• _EXERCISE_
Copy each of the rows below word for word, with nothing changed, left out, or added.

# START OF RECORDS TO PROCESS

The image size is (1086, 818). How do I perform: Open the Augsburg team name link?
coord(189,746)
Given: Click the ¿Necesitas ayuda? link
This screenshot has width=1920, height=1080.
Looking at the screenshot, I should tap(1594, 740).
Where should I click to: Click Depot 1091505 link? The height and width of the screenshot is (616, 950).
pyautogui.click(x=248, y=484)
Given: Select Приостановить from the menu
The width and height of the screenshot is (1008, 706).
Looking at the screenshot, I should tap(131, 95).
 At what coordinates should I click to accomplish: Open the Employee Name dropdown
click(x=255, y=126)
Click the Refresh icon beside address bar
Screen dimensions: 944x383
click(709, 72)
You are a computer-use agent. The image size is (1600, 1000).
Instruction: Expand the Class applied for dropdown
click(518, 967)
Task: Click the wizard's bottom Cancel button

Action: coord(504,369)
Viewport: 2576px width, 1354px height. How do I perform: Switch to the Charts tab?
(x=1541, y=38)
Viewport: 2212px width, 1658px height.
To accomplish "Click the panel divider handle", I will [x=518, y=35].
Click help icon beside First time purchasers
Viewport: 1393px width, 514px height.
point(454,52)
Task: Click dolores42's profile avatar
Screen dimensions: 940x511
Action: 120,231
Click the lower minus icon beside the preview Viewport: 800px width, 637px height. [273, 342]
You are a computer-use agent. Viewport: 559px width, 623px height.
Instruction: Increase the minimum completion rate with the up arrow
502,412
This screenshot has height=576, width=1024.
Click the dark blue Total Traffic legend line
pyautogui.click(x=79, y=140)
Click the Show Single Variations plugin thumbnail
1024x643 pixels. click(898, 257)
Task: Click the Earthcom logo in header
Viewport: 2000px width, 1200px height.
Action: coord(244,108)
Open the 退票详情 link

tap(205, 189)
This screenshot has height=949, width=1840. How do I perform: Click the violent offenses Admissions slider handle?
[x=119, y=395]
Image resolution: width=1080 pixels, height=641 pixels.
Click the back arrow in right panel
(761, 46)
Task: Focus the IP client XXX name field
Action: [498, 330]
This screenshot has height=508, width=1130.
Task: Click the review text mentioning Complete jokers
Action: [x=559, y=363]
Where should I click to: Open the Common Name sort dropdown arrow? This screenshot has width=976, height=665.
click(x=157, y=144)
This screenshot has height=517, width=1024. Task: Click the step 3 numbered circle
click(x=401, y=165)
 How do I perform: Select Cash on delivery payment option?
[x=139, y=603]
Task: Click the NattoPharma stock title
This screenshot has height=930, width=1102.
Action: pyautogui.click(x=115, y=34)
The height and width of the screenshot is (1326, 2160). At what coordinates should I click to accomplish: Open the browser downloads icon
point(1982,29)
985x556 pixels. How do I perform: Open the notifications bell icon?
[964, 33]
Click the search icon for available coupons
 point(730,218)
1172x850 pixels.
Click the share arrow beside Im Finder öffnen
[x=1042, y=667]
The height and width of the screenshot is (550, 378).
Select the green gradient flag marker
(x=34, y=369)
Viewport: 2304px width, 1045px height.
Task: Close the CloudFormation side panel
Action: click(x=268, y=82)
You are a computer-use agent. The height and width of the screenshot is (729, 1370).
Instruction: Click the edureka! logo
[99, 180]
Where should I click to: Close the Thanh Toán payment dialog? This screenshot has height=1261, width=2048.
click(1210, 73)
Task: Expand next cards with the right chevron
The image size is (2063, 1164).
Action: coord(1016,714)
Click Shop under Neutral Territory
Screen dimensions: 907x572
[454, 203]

# END OF RECORDS TO PROCESS

• _EXERCISE RESULT_
The image size is (1086, 818). How do I perform: Open the Augsburg team name link?
coord(189,746)
Given: Click the ¿Necesitas ayuda? link
This screenshot has width=1920, height=1080.
Looking at the screenshot, I should tap(1594, 740).
Where should I click to: Click Depot 1091505 link? The height and width of the screenshot is (616, 950).
pyautogui.click(x=248, y=484)
Given: Select Приостановить from the menu
The width and height of the screenshot is (1008, 706).
Looking at the screenshot, I should tap(131, 95).
 At what coordinates should I click to accomplish: Open the Employee Name dropdown
click(x=255, y=126)
Click the Refresh icon beside address bar
Screen dimensions: 944x383
click(709, 72)
You are a computer-use agent. The image size is (1600, 1000).
Instruction: Expand the Class applied for dropdown
click(518, 967)
Task: Click the wizard's bottom Cancel button

Action: coord(504,369)
Viewport: 2576px width, 1354px height. How do I perform: Switch to the Charts tab?
(x=1541, y=38)
Viewport: 2212px width, 1658px height.
To accomplish "Click the panel divider handle", I will [x=518, y=35].
Click help icon beside First time purchasers
Viewport: 1393px width, 514px height.
point(454,52)
Task: Click dolores42's profile avatar
Screen dimensions: 940x511
Action: 120,231
Click the lower minus icon beside the preview Viewport: 800px width, 637px height. [273, 342]
You are a computer-use agent. Viewport: 559px width, 623px height.
Instruction: Increase the minimum completion rate with the up arrow
502,412
This screenshot has height=576, width=1024.
Click the dark blue Total Traffic legend line
pyautogui.click(x=79, y=140)
Click the Show Single Variations plugin thumbnail
1024x643 pixels. click(898, 257)
Task: Click the Earthcom logo in header
Viewport: 2000px width, 1200px height.
Action: coord(244,108)
Open the 退票详情 link

tap(205, 189)
This screenshot has height=949, width=1840. How do I perform: Click the violent offenses Admissions slider handle?
[x=119, y=395]
Image resolution: width=1080 pixels, height=641 pixels.
Click the back arrow in right panel
(761, 46)
Task: Focus the IP client XXX name field
Action: [498, 330]
This screenshot has height=508, width=1130.
Task: Click the review text mentioning Complete jokers
Action: [x=559, y=363]
Where should I click to: Open the Common Name sort dropdown arrow? This screenshot has width=976, height=665.
click(x=157, y=144)
This screenshot has height=517, width=1024. Task: Click the step 3 numbered circle
click(x=401, y=165)
 How do I perform: Select Cash on delivery payment option?
[x=139, y=603]
Task: Click the NattoPharma stock title
This screenshot has height=930, width=1102.
Action: pyautogui.click(x=115, y=34)
The height and width of the screenshot is (1326, 2160). At what coordinates should I click to accomplish: Open the browser downloads icon
point(1982,29)
985x556 pixels. How do I perform: Open the notifications bell icon?
[964, 33]
Click the search icon for available coupons
 point(730,218)
1172x850 pixels.
Click the share arrow beside Im Finder öffnen
[x=1042, y=667]
The height and width of the screenshot is (550, 378).
Select the green gradient flag marker
(x=34, y=369)
Viewport: 2304px width, 1045px height.
Task: Close the CloudFormation side panel
Action: click(x=268, y=82)
You are a computer-use agent. The height and width of the screenshot is (729, 1370).
Instruction: Click the edureka! logo
[99, 180]
Where should I click to: Close the Thanh Toán payment dialog? This screenshot has height=1261, width=2048.
click(1210, 73)
Task: Expand next cards with the right chevron
The image size is (2063, 1164).
Action: coord(1016,714)
Click Shop under Neutral Territory
Screen dimensions: 907x572
[454, 203]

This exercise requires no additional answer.